__WORK INSTRUCTIONS__. Would you repeat the whole listing exactly?

__SUPPLIED MATERIAL__.
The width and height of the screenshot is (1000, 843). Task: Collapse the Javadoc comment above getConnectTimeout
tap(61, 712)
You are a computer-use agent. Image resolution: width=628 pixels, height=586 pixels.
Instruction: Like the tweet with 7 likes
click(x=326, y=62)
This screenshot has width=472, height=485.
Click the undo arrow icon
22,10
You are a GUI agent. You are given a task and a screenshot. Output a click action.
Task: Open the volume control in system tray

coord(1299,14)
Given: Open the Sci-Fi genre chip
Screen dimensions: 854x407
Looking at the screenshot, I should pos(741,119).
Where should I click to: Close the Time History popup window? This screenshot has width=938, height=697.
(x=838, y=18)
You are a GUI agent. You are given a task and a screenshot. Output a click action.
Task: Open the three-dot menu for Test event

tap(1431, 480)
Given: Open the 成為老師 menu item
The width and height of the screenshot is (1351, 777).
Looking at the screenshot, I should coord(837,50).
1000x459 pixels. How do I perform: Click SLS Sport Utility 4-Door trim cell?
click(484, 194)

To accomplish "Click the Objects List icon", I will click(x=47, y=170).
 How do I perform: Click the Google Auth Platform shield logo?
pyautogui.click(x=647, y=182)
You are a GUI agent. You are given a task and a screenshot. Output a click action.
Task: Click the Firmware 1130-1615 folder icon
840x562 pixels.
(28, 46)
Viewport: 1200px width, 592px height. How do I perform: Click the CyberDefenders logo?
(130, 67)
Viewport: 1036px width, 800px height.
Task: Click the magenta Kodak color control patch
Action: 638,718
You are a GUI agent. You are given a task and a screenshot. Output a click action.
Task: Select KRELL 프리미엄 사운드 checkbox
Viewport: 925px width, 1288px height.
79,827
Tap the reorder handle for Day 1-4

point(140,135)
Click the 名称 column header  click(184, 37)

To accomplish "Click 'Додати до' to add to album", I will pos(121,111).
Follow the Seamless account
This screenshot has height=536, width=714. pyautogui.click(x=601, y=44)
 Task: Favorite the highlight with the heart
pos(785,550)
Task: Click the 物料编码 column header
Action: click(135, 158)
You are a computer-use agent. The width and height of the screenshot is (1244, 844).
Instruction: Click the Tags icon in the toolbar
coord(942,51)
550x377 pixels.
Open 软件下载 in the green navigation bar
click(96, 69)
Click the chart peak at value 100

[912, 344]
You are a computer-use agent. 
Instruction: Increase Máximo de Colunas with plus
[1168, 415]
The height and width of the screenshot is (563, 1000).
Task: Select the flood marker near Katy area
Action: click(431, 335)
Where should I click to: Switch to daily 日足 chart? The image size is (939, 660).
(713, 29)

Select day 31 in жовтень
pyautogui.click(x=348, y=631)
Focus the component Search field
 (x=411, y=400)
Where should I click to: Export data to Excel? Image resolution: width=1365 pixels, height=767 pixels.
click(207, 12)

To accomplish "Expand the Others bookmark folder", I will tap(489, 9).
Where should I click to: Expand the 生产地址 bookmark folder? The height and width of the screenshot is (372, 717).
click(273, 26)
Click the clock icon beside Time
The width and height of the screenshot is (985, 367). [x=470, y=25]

__RESPONSE BOX__.
The width and height of the screenshot is (1000, 843). Task: Collapse the Javadoc comment above getConnectTimeout
tap(61, 712)
You are a computer-use agent. Image resolution: width=628 pixels, height=586 pixels.
Instruction: Like the tweet with 7 likes
click(x=326, y=62)
This screenshot has width=472, height=485.
Click the undo arrow icon
22,10
You are a GUI agent. You are given a task and a screenshot. Output a click action.
Task: Open the volume control in system tray

coord(1299,14)
Given: Open the Sci-Fi genre chip
Screen dimensions: 854x407
Looking at the screenshot, I should pos(741,119).
Where should I click to: Close the Time History popup window? This screenshot has width=938, height=697.
(x=838, y=18)
You are a GUI agent. You are given a task and a screenshot. Output a click action.
Task: Open the three-dot menu for Test event

tap(1431, 480)
Given: Open the 成為老師 menu item
The width and height of the screenshot is (1351, 777).
Looking at the screenshot, I should coord(837,50).
1000x459 pixels. How do I perform: Click SLS Sport Utility 4-Door trim cell?
click(484, 194)

To accomplish "Click the Objects List icon", I will click(x=47, y=170).
 How do I perform: Click the Google Auth Platform shield logo?
pyautogui.click(x=647, y=182)
You are a GUI agent. You are given a task and a screenshot. Output a click action.
Task: Click the Firmware 1130-1615 folder icon
840x562 pixels.
(28, 46)
Viewport: 1200px width, 592px height. How do I perform: Click the CyberDefenders logo?
(130, 67)
Viewport: 1036px width, 800px height.
Task: Click the magenta Kodak color control patch
Action: 638,718
You are a GUI agent. You are given a task and a screenshot. Output a click action.
Task: Select KRELL 프리미엄 사운드 checkbox
Viewport: 925px width, 1288px height.
79,827
Tap the reorder handle for Day 1-4

point(140,135)
Click the 名称 column header  click(184, 37)

To accomplish "Click 'Додати до' to add to album", I will pos(121,111).
Follow the Seamless account
This screenshot has height=536, width=714. pyautogui.click(x=601, y=44)
 Task: Favorite the highlight with the heart
pos(785,550)
Task: Click the 物料编码 column header
Action: click(135, 158)
You are a computer-use agent. The width and height of the screenshot is (1244, 844).
Instruction: Click the Tags icon in the toolbar
coord(942,51)
550x377 pixels.
Open 软件下载 in the green navigation bar
click(96, 69)
Click the chart peak at value 100

[912, 344]
You are a computer-use agent. 
Instruction: Increase Máximo de Colunas with plus
[1168, 415]
The height and width of the screenshot is (563, 1000).
Task: Select the flood marker near Katy area
Action: click(431, 335)
Where should I click to: Switch to daily 日足 chart? The image size is (939, 660).
(713, 29)

Select day 31 in жовтень
pyautogui.click(x=348, y=631)
Focus the component Search field
 (x=411, y=400)
Where should I click to: Export data to Excel? Image resolution: width=1365 pixels, height=767 pixels.
click(207, 12)

To accomplish "Expand the Others bookmark folder", I will tap(489, 9).
Where should I click to: Expand the 生产地址 bookmark folder? The height and width of the screenshot is (372, 717).
click(273, 26)
Click the clock icon beside Time
The width and height of the screenshot is (985, 367). [x=470, y=25]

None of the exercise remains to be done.